Laryngeal and hypopharyngeal lymphoepithelial carcinoma are extremely rare neoplasms, which present frequently with cervical lymph node and systemic metastases (75% and 29% of cases, respectively) [1] with a reported disease-specific survival of 63% at 5 years [2].

Laryngeal and hypopharyngeal lymphoepithelial carcinoma occur more frequently in the larynx than in the hypopharynx and, within the larynx, the supraglottis is the most commonly affected site. Laryngeal and hypopharyngeal lymphoepithelial carcinomas are more common in Caucasian populations than in Asian populations and occur at a mean age of 60 years with a male predominance [1].
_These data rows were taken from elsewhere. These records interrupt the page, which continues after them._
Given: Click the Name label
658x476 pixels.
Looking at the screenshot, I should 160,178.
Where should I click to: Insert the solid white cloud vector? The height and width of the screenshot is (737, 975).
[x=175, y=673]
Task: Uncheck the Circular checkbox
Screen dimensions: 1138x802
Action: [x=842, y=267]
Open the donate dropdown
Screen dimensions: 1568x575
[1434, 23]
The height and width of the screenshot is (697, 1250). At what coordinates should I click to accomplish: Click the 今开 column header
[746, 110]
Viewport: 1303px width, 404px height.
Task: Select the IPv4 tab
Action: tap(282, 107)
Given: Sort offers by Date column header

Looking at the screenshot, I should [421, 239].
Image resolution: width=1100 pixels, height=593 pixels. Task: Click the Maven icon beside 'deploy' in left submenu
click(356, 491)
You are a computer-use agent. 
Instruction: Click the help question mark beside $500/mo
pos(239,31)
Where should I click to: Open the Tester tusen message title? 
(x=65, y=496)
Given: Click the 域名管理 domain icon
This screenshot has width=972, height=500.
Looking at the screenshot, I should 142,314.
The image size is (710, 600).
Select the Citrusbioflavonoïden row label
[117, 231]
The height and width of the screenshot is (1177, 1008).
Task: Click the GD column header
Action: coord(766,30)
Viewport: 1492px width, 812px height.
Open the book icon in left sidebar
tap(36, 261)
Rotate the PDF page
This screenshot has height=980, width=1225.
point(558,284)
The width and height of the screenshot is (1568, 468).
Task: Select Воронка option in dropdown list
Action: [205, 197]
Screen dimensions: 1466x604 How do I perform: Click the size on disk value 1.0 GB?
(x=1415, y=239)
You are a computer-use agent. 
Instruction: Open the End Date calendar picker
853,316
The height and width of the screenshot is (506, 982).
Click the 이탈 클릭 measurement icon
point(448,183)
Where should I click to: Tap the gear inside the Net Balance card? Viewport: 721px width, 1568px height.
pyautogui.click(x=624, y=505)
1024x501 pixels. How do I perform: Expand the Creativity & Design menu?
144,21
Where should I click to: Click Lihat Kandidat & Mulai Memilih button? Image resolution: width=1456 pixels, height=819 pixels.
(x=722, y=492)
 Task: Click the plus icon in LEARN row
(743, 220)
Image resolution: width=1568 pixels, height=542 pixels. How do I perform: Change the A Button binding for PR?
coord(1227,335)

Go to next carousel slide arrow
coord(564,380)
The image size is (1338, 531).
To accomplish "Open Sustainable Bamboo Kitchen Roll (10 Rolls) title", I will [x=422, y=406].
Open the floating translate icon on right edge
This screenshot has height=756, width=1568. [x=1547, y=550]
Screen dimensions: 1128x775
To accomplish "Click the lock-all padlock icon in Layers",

The etiopathogenesis of laryngeal and hypopharyngeal lymphoepithelial carcinomas remains controversial. Tobacco smoking and alcohol consumption are likely contributing factors. However, in contrast with the much more common nasopharyngeal lymphoepithelial carcinoma, the association with Epstein–Barr virus (EBV) in laryngeal and hypopharyngeal lymphoepithelial carcinoma is weaker [3]. Recently, a series of oropharyngeal carcinomas with well-developed lymphoepithelial features has been shown to be EBV-unrelated and HPV-related, similarly to oropharyngeal non-keratinizing head and neck carcinomas [4].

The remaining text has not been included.